(Collected data)
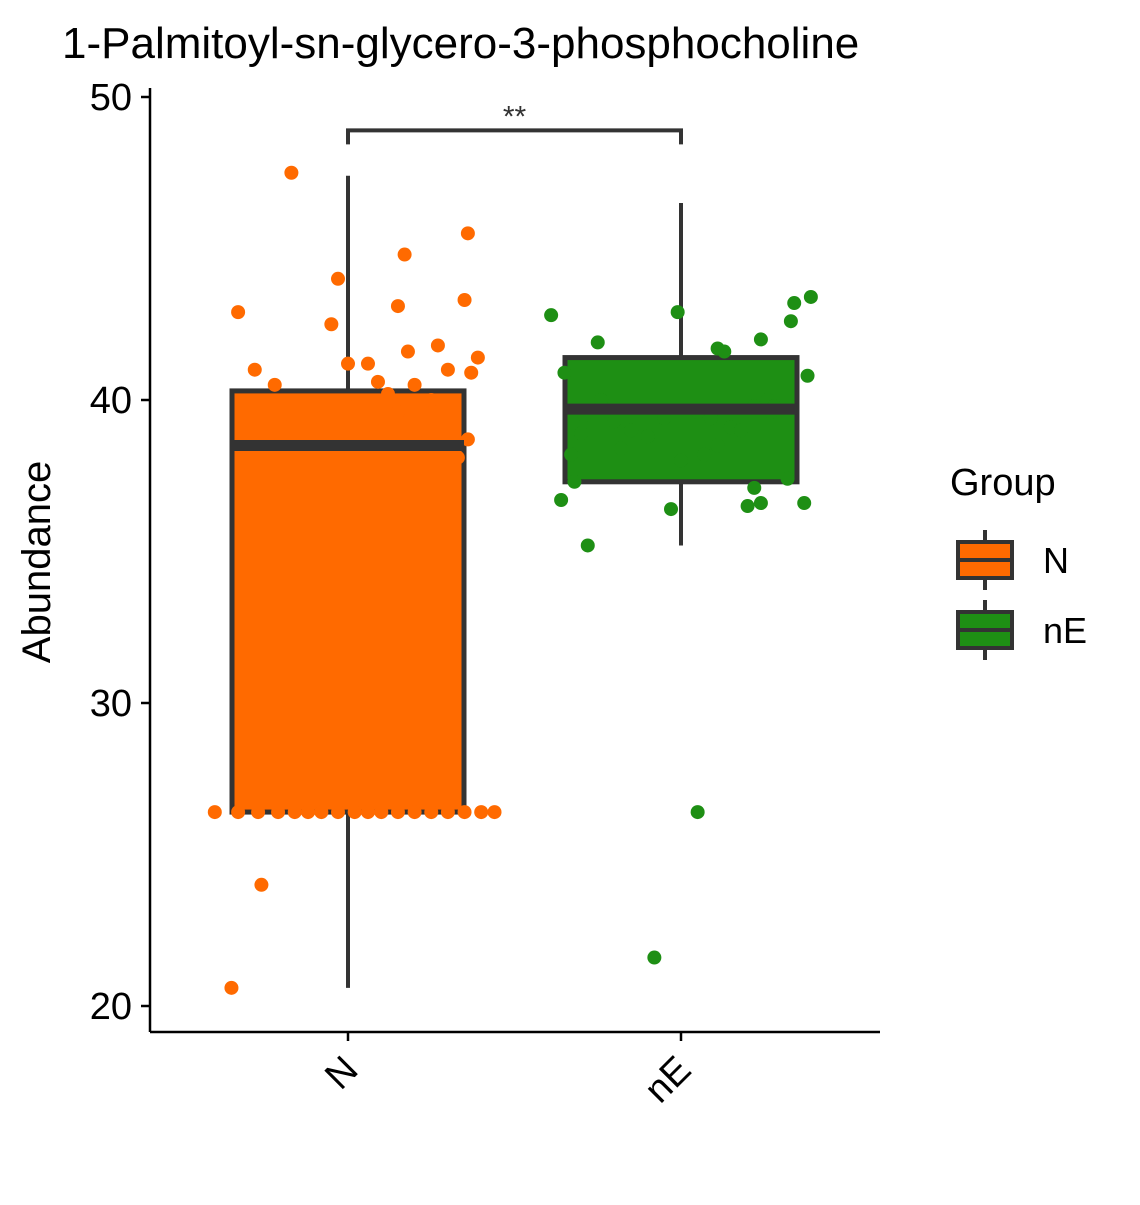 This screenshot has height=1205, width=1140. I want to click on y-axis-title: Abundance, so click(37, 562).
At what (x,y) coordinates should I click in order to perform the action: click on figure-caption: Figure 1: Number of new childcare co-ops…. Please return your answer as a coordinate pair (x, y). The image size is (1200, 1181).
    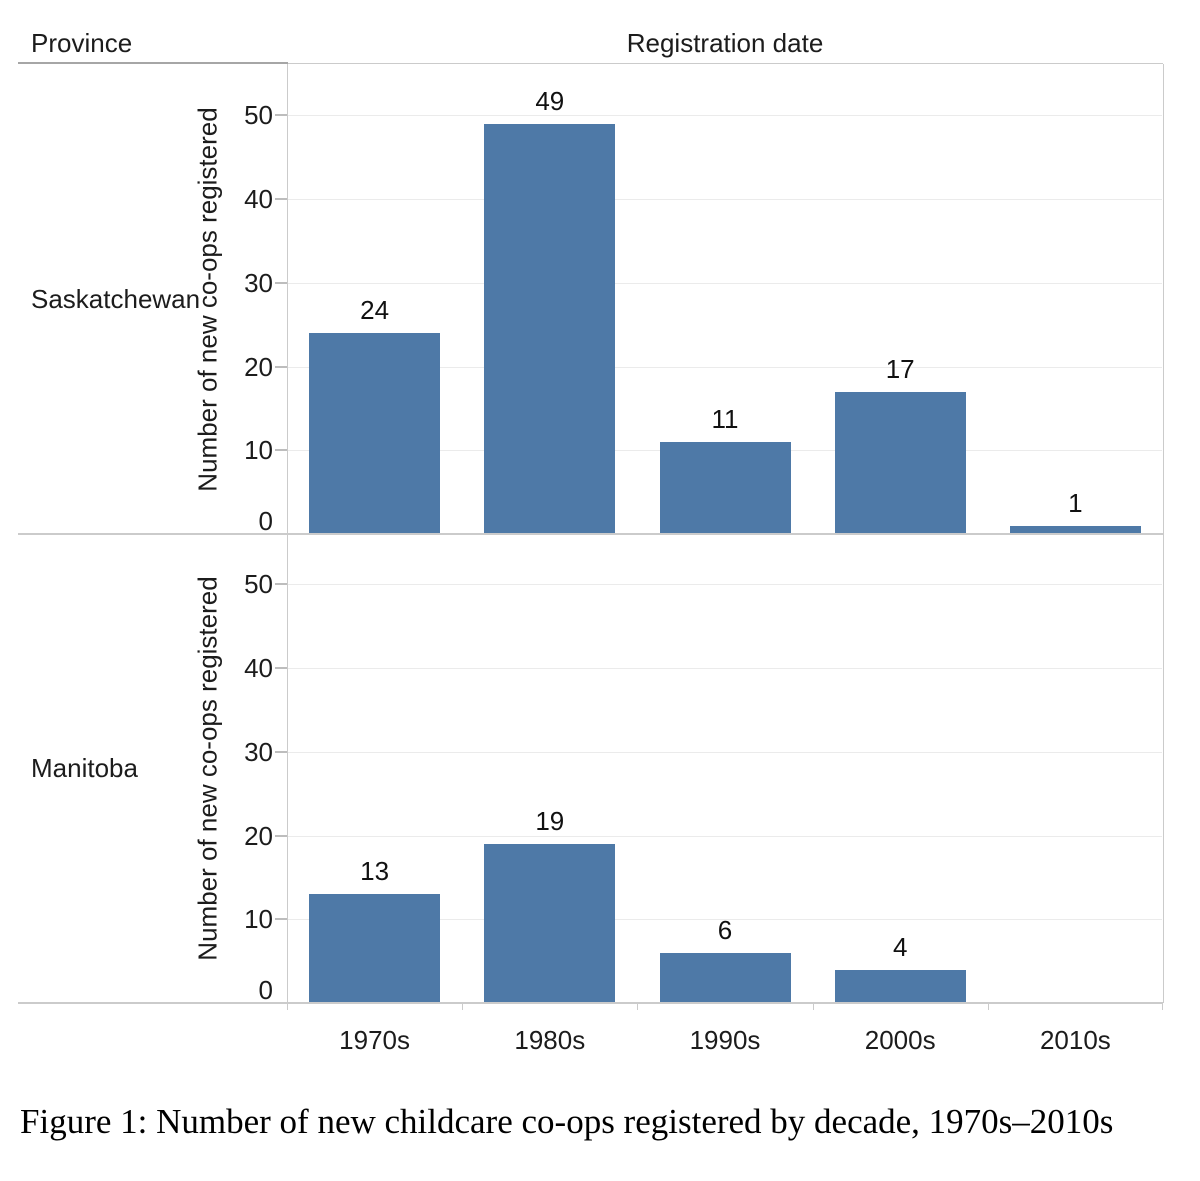
    Looking at the image, I should click on (567, 1122).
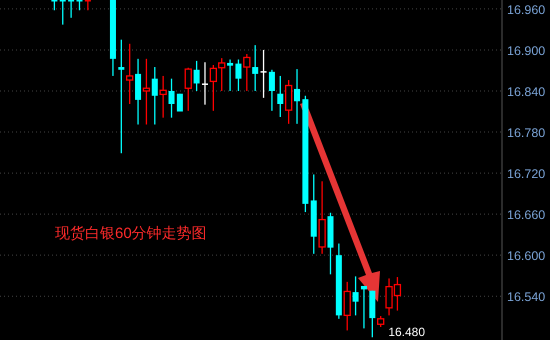 The width and height of the screenshot is (550, 340). Describe the element at coordinates (131, 234) in the screenshot. I see `text: 现货白银60分钟走势图` at that location.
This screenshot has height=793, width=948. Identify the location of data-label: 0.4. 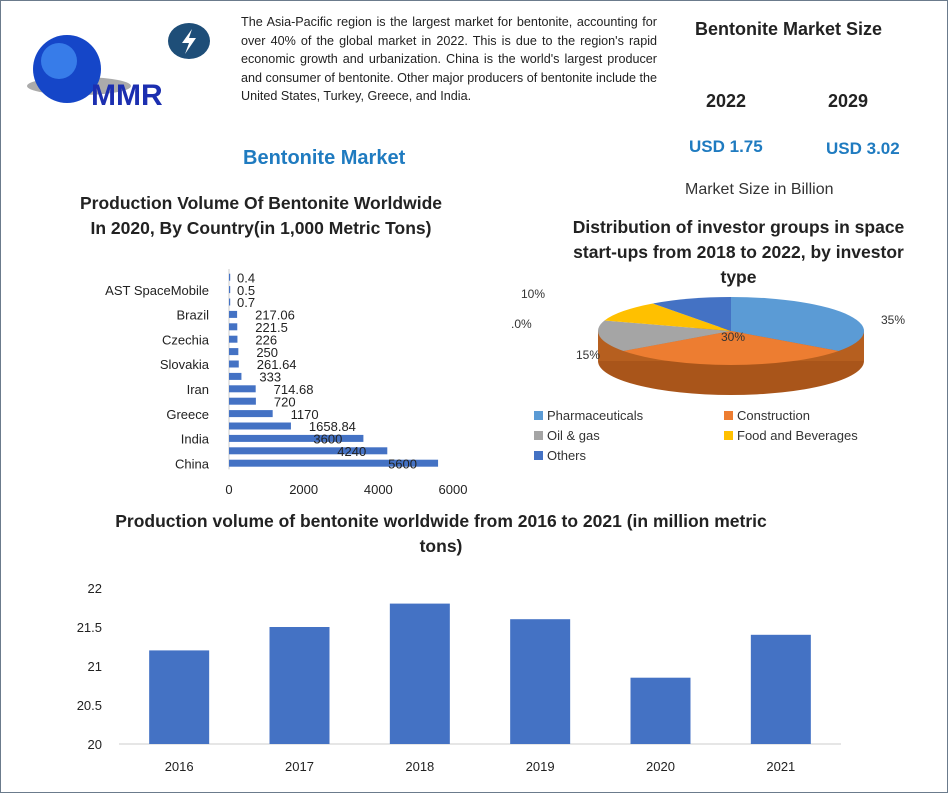
(246, 278).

The task
Reproduce every line of the records above word for word, omitting the pictures.

Answer space
 This screenshot has height=1205, width=1140. I want to click on y-axis-title: Abundance, so click(37, 562).
At what (x,y) coordinates should I click in order to perform the action: click on figure-caption: Figure 1: Number of new childcare co-ops…. Please return your answer as a coordinate pair (x, y). The image size is (1200, 1181).
    Looking at the image, I should click on (567, 1122).
 The width and height of the screenshot is (550, 340). Describe the element at coordinates (131, 234) in the screenshot. I see `text: 现货白银60分钟走势图` at that location.
This screenshot has height=793, width=948. Identify the location of data-label: 0.4. 
(246, 278).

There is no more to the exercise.